25. A method of assaying for an anti-bornaviral compound, the method comprising the steps of: a) contacting a sample comprising a bornavirus, the bornavirus comprising a genome that has at least 90% identity over its length to the corresponding segment of Accession No. EU781967; and b) determining whether the compound inhibits the bornavirus.

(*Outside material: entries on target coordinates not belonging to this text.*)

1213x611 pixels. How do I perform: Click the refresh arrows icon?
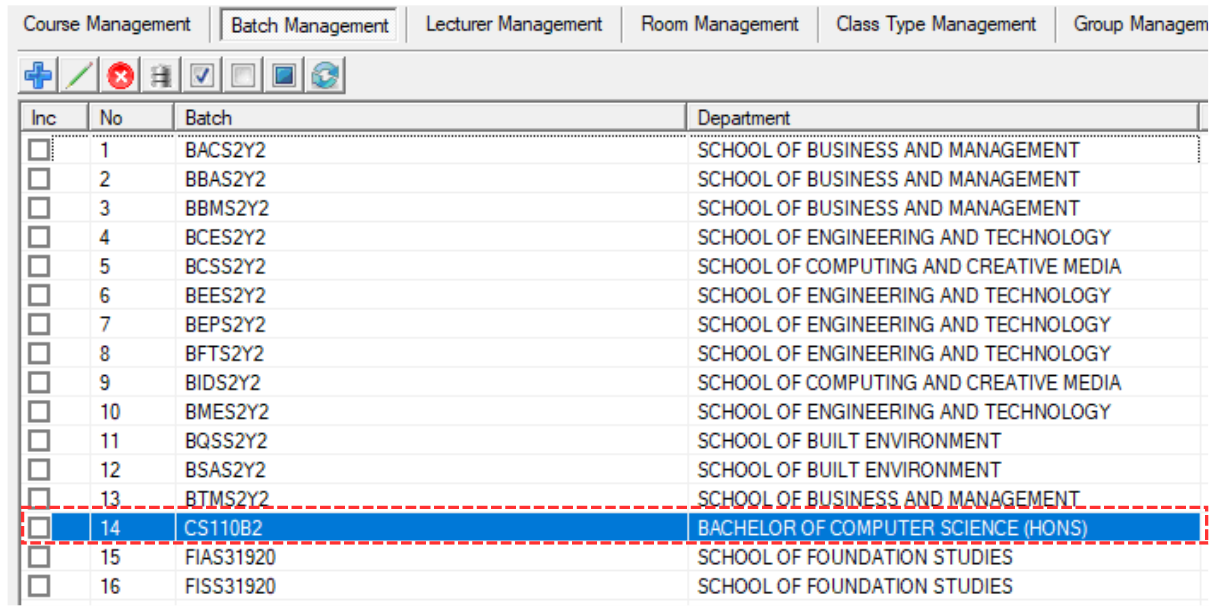325,75
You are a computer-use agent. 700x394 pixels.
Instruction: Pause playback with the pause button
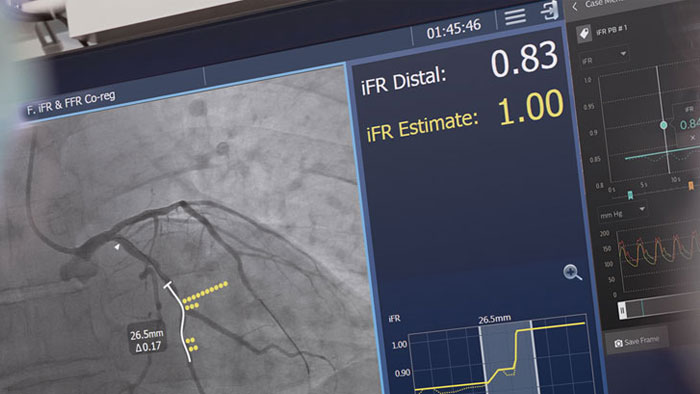pos(622,310)
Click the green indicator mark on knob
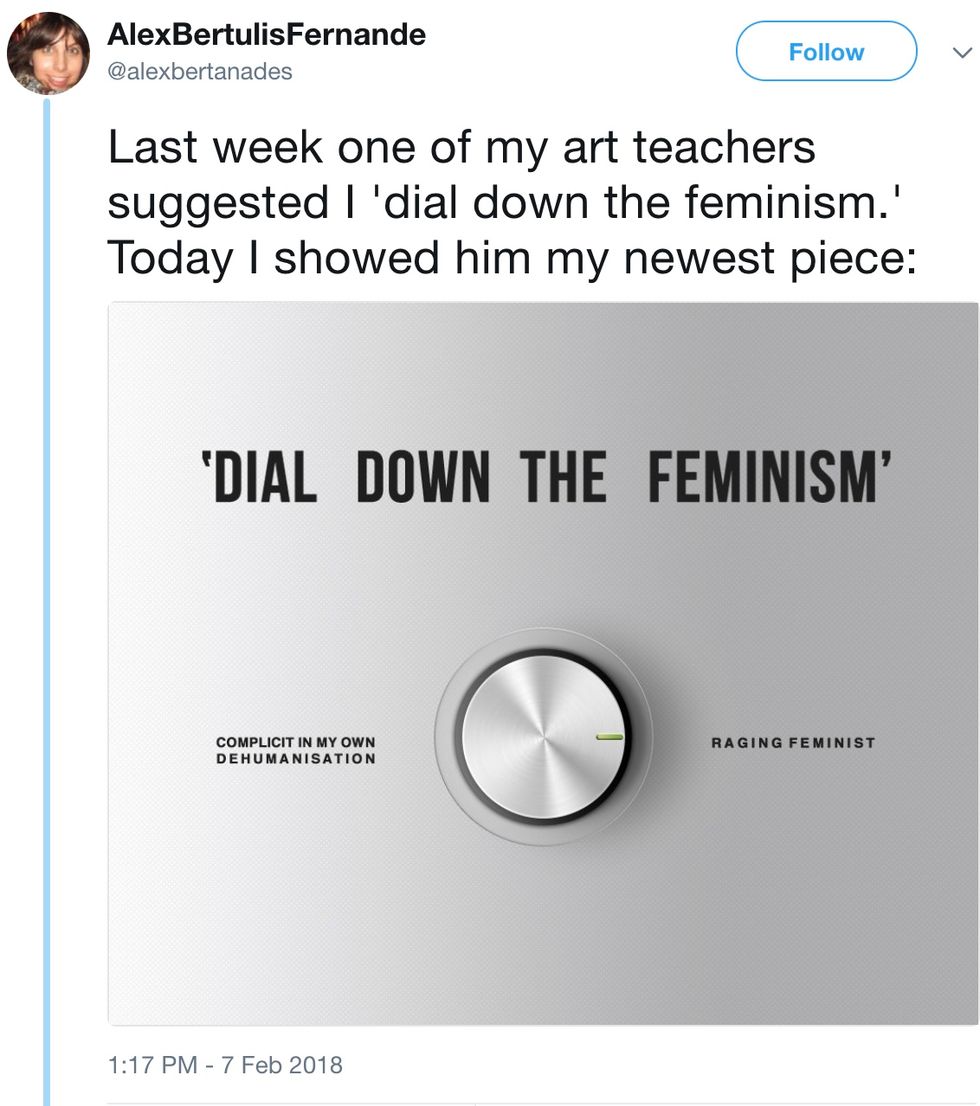The height and width of the screenshot is (1106, 980). [608, 737]
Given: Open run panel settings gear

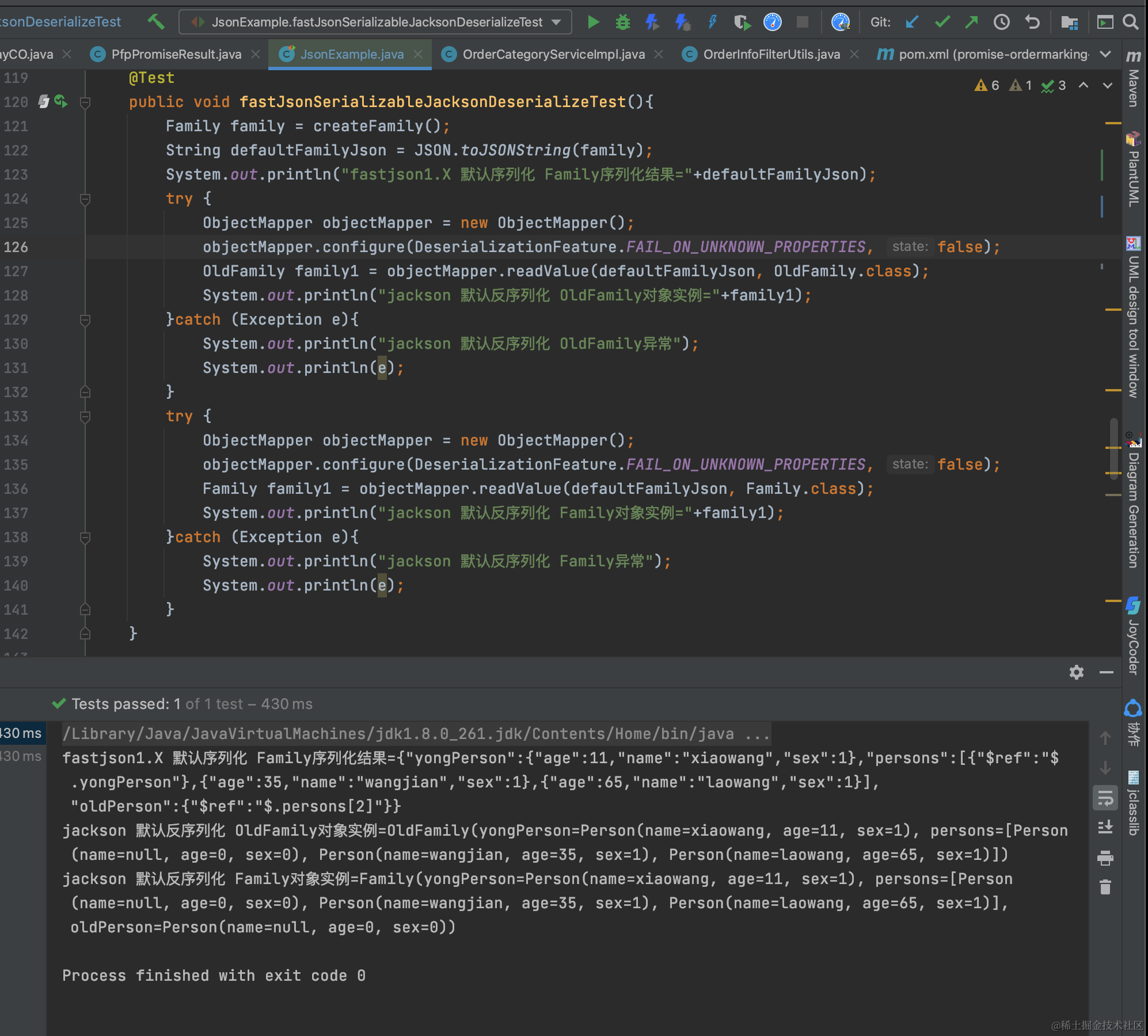Looking at the screenshot, I should (x=1076, y=672).
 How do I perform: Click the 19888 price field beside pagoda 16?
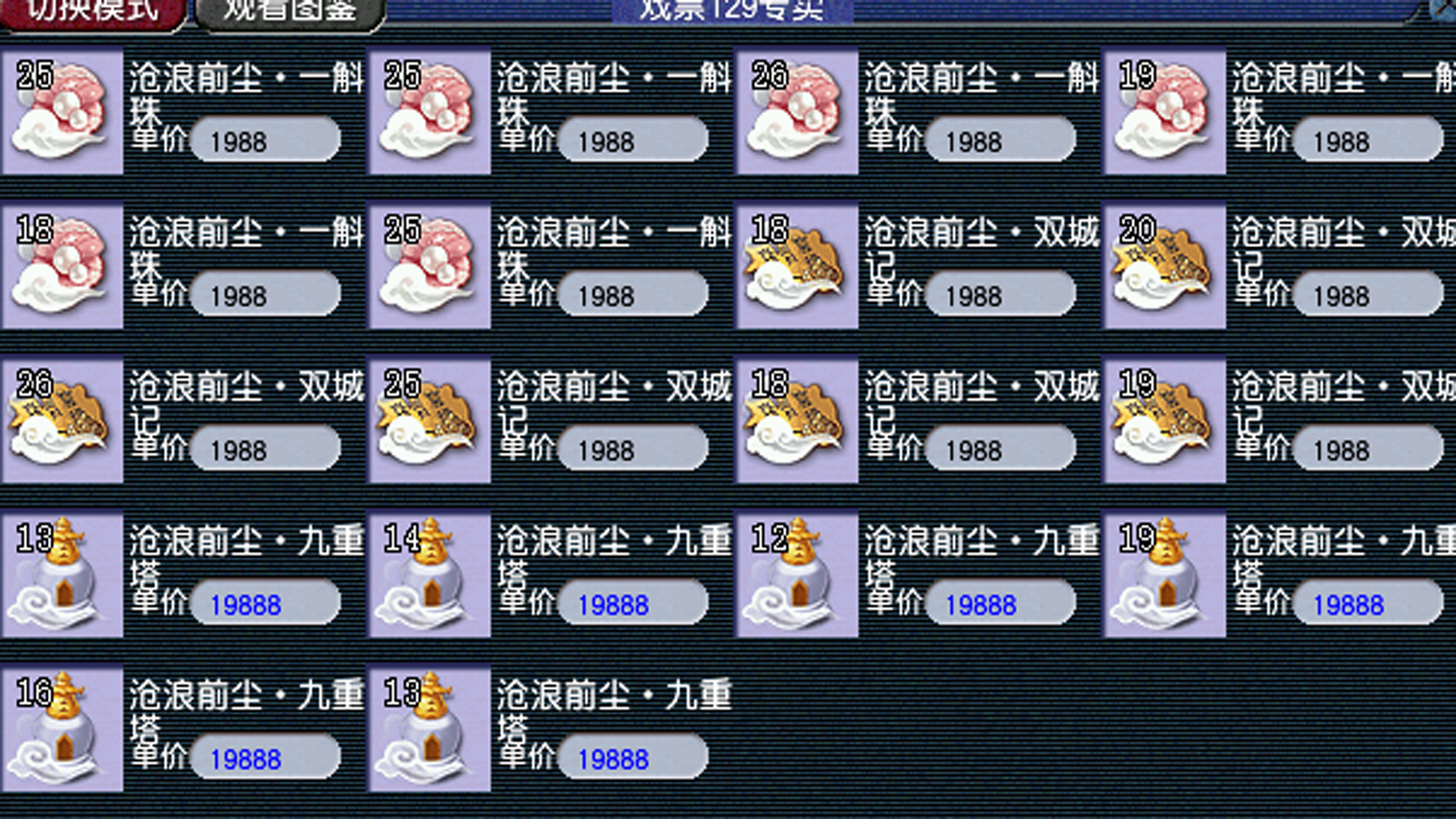265,758
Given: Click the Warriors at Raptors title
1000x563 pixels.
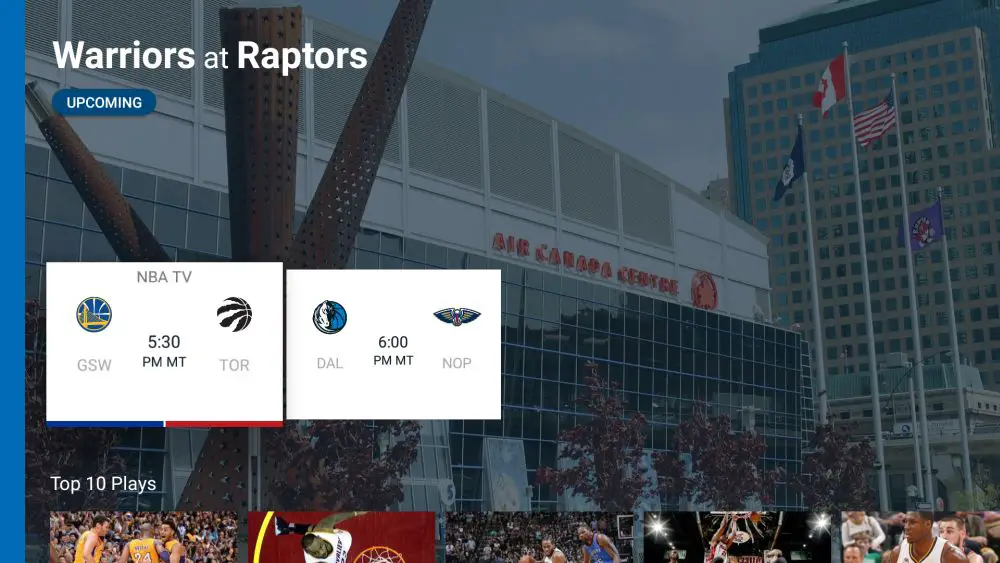Looking at the screenshot, I should click(210, 55).
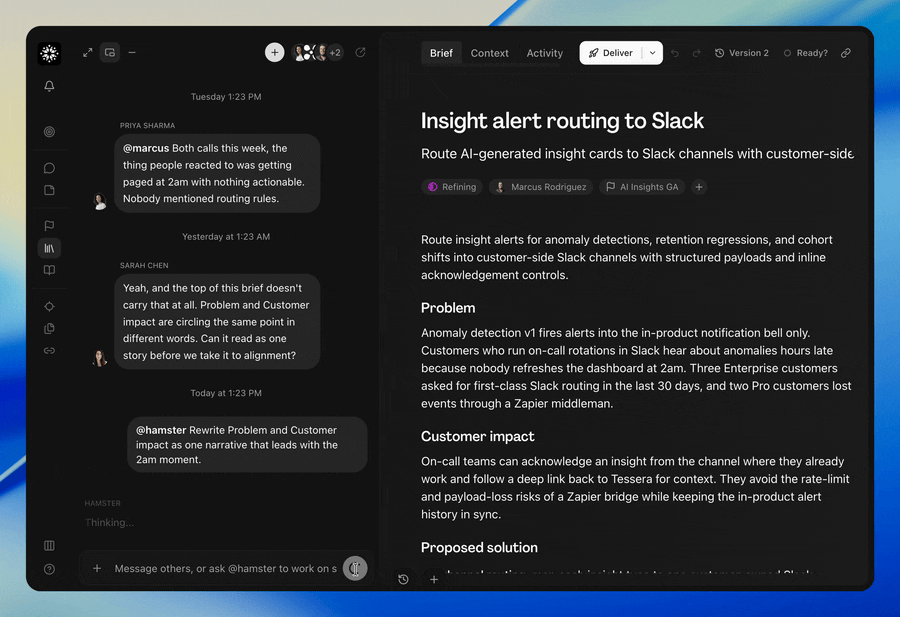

26. A method of treating or preventing a bornaviral infection in a subject, the method comprising the step of: administering to the subject an antigen encoded by a bornavirus, the bornavirus comprising a genome that has at least 90% identity over its length to the corresponding segment of Accession No. EU781967; thereby treating or prevention infection in the subject.

27. A method of diagnosing or confirming a diagnosis of PDD in a subject, said method comprising detecting an ABV virus or protein in a sample from the subject.

28. A method of preventing PDD transmission by detecting ABV protein or nucleic acid in a sample from a bird and isolating any bird which tests positive for ABV protein or nucleic acid from other birds which are not known to be infected with ABV.